Module execution

Each Starlark file defines a module, which is a mapping from the names of global variables to their values. When a Starlark file is executed, whether directly by the application or indirectly through a load statement, a new Starlark thread is created, and this thread executes all the top-level statements in the file. Because if-statements and for-loops cannot appear outside of a function, control flows from top to bottom.

If execution reaches the end of the file, module initialization is successful. At that point, the value of each of the module’s global variables is frozen, rendering subsequent mutation impossible. The module is then ready for use by another Starlark thread, such as one executing a load statement.

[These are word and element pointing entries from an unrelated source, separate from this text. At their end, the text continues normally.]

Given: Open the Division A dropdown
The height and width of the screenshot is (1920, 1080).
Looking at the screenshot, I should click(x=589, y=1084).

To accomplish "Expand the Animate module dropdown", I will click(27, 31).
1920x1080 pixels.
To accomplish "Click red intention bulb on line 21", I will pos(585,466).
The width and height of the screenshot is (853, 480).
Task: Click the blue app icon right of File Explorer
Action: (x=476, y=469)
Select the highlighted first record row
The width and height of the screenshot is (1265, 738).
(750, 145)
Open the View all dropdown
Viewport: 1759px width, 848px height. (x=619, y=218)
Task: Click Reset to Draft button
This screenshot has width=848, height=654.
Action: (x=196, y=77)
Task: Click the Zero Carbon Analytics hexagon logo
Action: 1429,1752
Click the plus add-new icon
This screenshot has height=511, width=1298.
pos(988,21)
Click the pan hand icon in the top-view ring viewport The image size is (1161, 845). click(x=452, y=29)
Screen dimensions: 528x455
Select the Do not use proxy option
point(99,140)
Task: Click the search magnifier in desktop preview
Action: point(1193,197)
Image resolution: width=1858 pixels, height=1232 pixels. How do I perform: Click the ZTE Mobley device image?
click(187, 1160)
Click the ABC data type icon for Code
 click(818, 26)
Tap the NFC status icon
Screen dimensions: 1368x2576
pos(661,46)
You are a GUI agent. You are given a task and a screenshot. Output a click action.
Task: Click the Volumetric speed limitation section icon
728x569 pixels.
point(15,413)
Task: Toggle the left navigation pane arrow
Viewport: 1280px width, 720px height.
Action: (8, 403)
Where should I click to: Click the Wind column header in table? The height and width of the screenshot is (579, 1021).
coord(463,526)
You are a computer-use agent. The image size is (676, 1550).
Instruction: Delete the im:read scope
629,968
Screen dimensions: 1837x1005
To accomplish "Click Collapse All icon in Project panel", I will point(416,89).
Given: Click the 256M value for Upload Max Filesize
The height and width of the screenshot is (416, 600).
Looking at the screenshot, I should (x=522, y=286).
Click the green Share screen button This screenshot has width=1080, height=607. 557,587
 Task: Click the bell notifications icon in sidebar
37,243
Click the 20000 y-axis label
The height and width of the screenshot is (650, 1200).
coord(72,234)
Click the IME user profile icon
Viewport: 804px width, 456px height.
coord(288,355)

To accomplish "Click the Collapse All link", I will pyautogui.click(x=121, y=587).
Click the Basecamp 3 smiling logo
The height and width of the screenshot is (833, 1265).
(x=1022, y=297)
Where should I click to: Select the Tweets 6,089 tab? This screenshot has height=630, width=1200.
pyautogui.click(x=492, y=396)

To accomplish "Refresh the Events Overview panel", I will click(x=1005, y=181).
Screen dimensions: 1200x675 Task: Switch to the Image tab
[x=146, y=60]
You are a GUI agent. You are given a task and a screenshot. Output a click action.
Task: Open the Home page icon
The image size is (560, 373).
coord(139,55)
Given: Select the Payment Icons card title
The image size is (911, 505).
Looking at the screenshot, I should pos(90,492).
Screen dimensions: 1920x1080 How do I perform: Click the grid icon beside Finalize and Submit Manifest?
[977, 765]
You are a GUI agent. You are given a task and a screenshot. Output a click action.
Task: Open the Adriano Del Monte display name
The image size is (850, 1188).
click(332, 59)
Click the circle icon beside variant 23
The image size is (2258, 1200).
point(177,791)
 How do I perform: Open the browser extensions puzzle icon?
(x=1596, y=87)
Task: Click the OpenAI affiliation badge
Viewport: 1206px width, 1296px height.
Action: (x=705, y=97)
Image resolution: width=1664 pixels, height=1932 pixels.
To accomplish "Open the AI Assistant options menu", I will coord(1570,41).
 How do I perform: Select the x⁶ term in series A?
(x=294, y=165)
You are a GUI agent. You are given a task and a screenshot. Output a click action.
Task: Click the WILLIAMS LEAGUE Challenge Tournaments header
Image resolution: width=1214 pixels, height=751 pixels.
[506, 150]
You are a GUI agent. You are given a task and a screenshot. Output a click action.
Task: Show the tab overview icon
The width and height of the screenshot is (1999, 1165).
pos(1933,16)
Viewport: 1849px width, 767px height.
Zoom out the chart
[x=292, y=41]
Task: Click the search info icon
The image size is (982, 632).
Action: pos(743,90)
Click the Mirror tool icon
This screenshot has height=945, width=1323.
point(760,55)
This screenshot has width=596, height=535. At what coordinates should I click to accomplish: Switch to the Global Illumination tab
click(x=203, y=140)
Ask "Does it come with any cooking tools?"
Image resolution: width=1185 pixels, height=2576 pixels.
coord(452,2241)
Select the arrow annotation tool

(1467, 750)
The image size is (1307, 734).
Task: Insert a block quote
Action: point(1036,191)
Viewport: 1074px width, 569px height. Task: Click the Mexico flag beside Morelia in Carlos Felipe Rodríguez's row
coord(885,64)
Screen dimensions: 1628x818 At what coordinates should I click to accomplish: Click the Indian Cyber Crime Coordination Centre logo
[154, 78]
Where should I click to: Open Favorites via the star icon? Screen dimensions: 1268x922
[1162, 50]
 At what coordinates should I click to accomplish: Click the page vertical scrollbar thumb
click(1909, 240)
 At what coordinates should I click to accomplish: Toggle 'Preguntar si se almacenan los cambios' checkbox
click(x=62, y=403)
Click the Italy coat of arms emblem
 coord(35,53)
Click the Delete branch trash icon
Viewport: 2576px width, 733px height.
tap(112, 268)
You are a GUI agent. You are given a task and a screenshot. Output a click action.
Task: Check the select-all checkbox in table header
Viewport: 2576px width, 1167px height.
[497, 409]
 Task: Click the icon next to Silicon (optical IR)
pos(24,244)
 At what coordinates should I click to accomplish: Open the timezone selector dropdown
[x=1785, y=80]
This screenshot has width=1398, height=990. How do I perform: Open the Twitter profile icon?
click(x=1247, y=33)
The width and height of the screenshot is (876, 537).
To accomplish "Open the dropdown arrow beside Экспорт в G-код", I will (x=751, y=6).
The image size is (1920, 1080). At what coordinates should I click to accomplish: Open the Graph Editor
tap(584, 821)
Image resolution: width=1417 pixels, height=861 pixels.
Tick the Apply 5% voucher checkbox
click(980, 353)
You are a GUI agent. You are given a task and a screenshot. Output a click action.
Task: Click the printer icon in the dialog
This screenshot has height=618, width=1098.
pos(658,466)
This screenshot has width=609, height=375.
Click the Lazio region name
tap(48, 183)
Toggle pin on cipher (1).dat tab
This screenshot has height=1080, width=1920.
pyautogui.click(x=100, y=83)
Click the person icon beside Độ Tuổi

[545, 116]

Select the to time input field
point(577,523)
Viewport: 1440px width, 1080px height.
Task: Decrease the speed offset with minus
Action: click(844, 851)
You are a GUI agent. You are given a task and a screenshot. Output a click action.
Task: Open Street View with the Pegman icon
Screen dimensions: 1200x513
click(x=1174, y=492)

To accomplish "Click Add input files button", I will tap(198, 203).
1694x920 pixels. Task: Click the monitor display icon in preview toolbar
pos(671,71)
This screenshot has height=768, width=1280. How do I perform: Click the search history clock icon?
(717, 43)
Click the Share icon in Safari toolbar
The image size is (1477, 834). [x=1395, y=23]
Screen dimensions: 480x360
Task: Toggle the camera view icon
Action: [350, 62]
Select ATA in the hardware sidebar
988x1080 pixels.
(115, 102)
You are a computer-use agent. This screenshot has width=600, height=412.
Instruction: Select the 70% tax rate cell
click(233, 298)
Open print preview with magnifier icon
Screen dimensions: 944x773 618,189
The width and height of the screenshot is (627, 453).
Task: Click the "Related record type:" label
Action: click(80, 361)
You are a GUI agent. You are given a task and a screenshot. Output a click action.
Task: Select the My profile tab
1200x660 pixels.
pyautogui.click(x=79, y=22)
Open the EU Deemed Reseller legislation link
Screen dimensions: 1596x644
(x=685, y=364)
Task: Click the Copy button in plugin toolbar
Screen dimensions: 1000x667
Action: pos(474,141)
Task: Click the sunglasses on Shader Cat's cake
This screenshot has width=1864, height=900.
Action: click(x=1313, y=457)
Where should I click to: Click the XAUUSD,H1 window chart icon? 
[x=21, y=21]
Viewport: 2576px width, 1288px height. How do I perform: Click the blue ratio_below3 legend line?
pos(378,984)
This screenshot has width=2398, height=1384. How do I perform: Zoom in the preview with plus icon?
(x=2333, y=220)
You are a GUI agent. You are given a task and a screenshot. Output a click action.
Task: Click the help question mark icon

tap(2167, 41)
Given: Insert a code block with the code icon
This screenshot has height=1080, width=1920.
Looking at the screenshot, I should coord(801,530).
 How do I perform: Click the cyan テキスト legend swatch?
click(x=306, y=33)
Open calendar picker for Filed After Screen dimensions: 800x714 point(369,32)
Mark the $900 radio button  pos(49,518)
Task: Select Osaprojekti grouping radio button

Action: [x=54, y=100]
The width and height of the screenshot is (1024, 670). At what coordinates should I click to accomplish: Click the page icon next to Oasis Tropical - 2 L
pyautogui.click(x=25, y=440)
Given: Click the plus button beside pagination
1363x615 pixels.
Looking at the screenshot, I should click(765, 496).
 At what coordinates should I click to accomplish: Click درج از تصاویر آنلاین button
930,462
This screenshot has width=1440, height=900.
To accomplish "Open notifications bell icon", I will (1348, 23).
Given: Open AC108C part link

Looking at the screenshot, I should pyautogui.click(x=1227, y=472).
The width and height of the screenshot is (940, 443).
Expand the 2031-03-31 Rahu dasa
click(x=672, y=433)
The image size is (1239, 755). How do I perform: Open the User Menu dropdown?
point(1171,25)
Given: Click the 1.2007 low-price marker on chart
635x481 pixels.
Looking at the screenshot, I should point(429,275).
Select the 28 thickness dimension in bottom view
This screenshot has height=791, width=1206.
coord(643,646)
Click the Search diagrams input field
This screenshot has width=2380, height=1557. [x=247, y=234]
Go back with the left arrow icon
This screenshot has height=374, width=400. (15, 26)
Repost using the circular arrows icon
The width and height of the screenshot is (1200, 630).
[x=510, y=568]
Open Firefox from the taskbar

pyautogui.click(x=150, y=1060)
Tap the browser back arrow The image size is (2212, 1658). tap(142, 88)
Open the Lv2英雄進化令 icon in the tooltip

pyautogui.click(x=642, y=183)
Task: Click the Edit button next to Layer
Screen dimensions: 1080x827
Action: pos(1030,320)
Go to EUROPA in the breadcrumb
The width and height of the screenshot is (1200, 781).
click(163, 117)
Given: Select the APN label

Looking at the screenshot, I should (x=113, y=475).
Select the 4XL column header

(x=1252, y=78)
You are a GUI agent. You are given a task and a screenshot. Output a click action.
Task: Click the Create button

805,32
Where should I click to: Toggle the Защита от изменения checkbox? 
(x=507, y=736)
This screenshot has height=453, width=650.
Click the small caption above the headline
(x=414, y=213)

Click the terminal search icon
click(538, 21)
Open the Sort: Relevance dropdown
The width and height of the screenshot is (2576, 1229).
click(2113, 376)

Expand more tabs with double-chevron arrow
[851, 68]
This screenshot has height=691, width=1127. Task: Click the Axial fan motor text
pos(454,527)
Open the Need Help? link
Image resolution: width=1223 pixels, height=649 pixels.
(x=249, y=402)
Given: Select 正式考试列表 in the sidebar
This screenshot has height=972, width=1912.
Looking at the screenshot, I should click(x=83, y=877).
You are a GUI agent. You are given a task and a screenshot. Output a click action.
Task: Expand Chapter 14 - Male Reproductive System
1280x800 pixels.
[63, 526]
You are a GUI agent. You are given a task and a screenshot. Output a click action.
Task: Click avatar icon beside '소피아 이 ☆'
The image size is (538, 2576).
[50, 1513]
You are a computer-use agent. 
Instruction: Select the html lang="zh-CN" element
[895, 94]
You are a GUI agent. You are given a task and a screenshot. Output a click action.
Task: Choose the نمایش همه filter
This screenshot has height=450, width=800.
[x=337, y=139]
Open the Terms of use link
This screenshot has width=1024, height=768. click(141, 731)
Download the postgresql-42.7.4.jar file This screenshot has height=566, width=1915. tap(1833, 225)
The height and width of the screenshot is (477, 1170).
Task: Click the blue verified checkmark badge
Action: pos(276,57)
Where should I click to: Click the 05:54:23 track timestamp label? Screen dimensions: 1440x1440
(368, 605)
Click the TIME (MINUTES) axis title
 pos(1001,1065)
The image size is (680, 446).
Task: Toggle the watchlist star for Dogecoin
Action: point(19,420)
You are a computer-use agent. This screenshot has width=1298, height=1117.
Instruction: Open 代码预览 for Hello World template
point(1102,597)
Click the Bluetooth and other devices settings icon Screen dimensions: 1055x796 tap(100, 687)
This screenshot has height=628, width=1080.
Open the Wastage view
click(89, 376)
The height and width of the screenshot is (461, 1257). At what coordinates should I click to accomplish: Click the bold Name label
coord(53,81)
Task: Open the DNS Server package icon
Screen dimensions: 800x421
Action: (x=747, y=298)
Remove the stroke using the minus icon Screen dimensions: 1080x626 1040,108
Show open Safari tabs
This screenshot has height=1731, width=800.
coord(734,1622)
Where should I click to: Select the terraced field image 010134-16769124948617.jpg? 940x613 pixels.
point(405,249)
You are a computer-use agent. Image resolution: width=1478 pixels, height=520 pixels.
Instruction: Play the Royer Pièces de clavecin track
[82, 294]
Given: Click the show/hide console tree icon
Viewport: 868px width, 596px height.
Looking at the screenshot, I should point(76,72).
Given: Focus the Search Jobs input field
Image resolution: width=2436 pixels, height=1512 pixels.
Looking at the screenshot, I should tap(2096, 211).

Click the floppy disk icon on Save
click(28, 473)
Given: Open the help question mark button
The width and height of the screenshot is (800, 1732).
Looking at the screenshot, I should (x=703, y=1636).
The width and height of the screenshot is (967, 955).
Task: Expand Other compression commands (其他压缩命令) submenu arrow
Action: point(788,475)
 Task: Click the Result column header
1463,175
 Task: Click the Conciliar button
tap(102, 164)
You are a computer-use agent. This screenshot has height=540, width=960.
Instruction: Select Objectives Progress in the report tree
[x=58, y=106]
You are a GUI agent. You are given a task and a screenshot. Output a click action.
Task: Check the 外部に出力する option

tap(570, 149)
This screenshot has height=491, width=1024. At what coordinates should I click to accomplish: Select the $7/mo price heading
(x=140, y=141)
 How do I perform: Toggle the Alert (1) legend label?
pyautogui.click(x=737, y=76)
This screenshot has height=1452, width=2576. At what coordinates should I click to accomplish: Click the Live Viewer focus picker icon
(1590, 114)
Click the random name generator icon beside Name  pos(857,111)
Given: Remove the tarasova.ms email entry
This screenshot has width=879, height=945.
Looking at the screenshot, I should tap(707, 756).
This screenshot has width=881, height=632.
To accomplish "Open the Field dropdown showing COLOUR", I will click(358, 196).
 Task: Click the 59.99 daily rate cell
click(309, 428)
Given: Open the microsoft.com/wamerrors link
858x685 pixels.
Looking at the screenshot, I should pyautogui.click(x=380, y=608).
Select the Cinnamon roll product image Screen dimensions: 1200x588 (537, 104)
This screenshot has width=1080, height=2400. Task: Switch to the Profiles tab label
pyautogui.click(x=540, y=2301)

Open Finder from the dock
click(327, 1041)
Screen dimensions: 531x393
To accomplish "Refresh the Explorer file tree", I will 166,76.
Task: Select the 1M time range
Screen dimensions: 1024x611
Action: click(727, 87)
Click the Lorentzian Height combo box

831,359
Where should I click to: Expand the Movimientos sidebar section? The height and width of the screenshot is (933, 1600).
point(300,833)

Such threads may access values or call functions defined in the loaded module.

A Starlark thread may carry state on behalf of the application into which it is embedded, and application-defined functions may behave differently depending on this thread state. Because module initialization always occurs in a new thread, thread state is never carried from a higher-level module into a lower-level one. The initialization behavior of a module is thus independent of whichever module triggered its initialization.

If a Starlark thread encounters an error, execution stops and the error is reported to the application, along with a backtrace showing the stack of active function calls at the time of the error. If an error occurs during initialization of a Starlark module, any active load statements waiting for initialization of the module also fail.

Starlark provides no mechanism by which errors can be handled within the language.